In the past, the owner-philosopher of Davis Donuts and I have lambasted non-voters during times of poor election turnouts. In fact, last week, the Davis Donuts signboard proposed suspending the vehicle licenses of the Kootenai County voters who sat out last Tuesday's primaries (81 percent stayed home). I, however, have had a change of heart about low turnouts. I realize now that the lower the turnout, the more my vote counts. Last Tuesday, my vote, theoretically, counted five times as much as it would have if 100 percent of the registered people had voted. Throw in the unregistered people, and who knows? Maybe it counted eight to 10 times as much as it should have. Imagine! If everyone else out there stayed home, my vote would decide elections. Then, we'd get this country turned around. Right?
But they're whizzes at PE, basket-weaving
Here's a quick four-question test for you. See how you match up with today's graduating college seniors. (1) Who was president when the Korean War began? (2) Who were Germany's two principal allies during World War II? (3) Who was the founder of Protestantism? and (4) Who wrote "The Republic"? Answers: (1) Harry S. Truman. (2) Italy and Japan. (3) Martin Luther. (4) Plato. Between 71 percent and 84 percent of America's "best and brightest" failed to answer those simple questions correctly. If you answered two or more right, start work on your master's degree. (German shepherds need not apply.)

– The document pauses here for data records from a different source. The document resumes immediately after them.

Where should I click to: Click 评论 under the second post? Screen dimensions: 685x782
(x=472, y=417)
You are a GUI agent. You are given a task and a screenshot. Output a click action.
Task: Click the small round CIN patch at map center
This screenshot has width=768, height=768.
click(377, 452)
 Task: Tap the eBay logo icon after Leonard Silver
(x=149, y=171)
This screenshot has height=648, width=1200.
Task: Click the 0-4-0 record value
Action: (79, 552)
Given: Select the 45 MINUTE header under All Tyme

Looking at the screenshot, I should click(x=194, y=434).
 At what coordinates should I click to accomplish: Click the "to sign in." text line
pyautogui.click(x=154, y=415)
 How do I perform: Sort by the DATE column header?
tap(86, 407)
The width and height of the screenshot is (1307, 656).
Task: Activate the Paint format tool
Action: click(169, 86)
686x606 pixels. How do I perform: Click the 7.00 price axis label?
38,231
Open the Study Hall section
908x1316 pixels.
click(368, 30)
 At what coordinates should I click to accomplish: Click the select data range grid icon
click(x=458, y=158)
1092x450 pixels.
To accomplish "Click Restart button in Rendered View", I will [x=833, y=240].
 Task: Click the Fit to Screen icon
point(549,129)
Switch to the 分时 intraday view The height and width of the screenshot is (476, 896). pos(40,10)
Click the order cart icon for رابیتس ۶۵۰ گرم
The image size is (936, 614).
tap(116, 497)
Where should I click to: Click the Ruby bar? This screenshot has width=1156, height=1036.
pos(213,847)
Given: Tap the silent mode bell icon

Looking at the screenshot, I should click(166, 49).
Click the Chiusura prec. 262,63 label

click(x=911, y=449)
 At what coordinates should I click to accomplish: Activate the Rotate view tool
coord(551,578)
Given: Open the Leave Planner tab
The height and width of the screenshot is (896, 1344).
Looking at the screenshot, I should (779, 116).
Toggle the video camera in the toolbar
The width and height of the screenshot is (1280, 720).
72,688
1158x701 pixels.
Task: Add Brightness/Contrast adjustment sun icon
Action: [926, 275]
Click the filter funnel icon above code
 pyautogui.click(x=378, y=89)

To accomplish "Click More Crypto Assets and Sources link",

Goodbye, Timothy Leary, and good riddance
Finally, death has ushered Timothy Leary, the ol' LSD quack, offstage. May the psychedelic '60s and the social decay they ushered in go with him. Leary and his catchy "turn on, tune in, drop out" lured deflowered children into a dangerous lifestyle of drugs, sex and rock 'n' roll. He and others like him taught my g-g-g-g-eneration to despise authority, flout social mores and jettison our parents' values. We're reaping the whirlwind today from this Age of Aquarius excess: rampant social diseases, divorce and crime. Drug use continues to ravage our society. But the erstwhile "most dangerous man in America" remained true to his goofy cause to the end. (There's no fool like an old fool.) After he was diagnosed with terminal prostate cancer, Leary announced plans to commit suicide on-line and kept Internet surfers posted on his daily drug intake, legal and illegal. We were spared a cyberspace send-off when death intervened Friday. Leary, who turned 40 in October 1960, wouldn't have been as much of a nuisance if we baby boomers had listened to our own mantra: Don't trust anyone over 30.